BOUNTIFUL—From gun control to mental illness students had the opportunity to speak their minds about issues they face in an open forum last week with local lawmakers and school board members.

Sen. Todd Weiler, R-Woods Cross hosted the meeting as a follow-up discussion to the walkout held in March at high schools across the state to bring awareness to school safety.

“If a gun control act does come across how would you vote?” asked one student. “It’s terrifying to walk into school and think ‘am I going to die here?’”

“I support background checks,” said Becky Edwards, R-North Salt Lake. “Both layers of government need to act and move forward to find a way to do that and protect the Second Amendment.”

“The Second Amendment is important to me and our country,” added Ray Ward, R-Bountiful. “We need to find ways to make things better.”

It increases the fear to have drills, continued the student. “What can administration and teachers do to help assure us we’re safe?”

“They’re doing everything they can to keep you safe,” said Davis School Board President John Robison. “The big part they’re doing is if something happens we have a plan. That’s exactly what happened at Mueller Park – they acted quickly.”

“We share that fear,” said Weiler. “I remember the shooting at Trolley Square and the Triad Center. There are no metal detectors at the Capitol and I wonder all the time if I’m safe because I am pretty vocal and I’m making laws that can cause controversy. But I don’t think we want our buildings all locked down with security.”

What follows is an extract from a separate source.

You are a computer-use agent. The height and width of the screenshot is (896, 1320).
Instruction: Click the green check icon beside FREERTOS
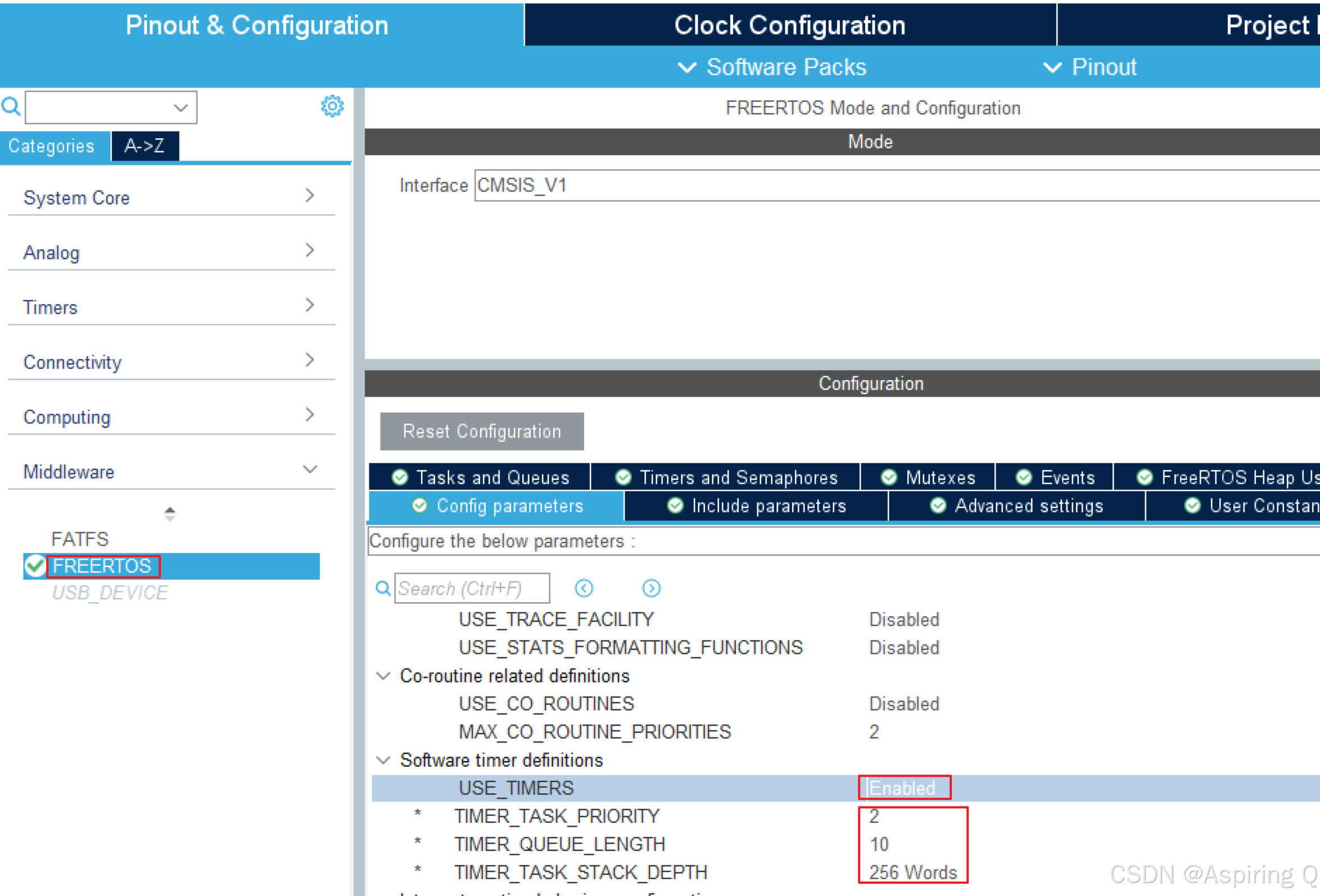pos(35,565)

Other students expressed concern about hardening targets. “I’ve heard about arming teachers, giving them gas masks and vests,” said one young woman. “I don’t promote hardening schools. That’s not the way to do it. It should be about education.”

A girl who was at Mueller Park Junior High when the shooting occurred said she’s seen the tactics for what to do as a reaction to violence but wanted to know what preventative measures could be taken. “I haven’t seen things put into place in order to stop them,” she said. “You can’t rely on friends or peers to determine someone’s mental state. We need trained professionals to help recognize students in crisis.”

“We could all do better as a society in reaching out to those kids with mental health issues or who feel like outcasts,” Weiler said.

“You being here and all the other young people here tells me you’re concerned,” said Robison. “Davis School District is the poster child for mental illness counseling but we’re far from doing as much as we could.”

A student body officer at Viewmont said their walkout was an opportunity for students to make it whatever it meant to them. “We took an individual approach,” he said. “Too often we get stuck on policies and miss the big issue of looking at us as individuals and taking responsibility for ourselves and our safety. We should be making sure we’re safe individuals and being good people.”

Another teen told the panel she had a teacher say it’s every man for himself in an emergency.

“I’d like to meet that teacher and have a discussion,” said Robison. “But we’ve witnessed in the media a lot of teachers who put their life on the line. We’d never tell our teachers they have to sacrifice their life but you are in the hands of people who care about you. We will do all that we can to address the concerns you have brought to us.”

“You are the generation of change,” said State School Board Member Laura Belnap. “You can make that change. Make it. Keep talking – keep moving.”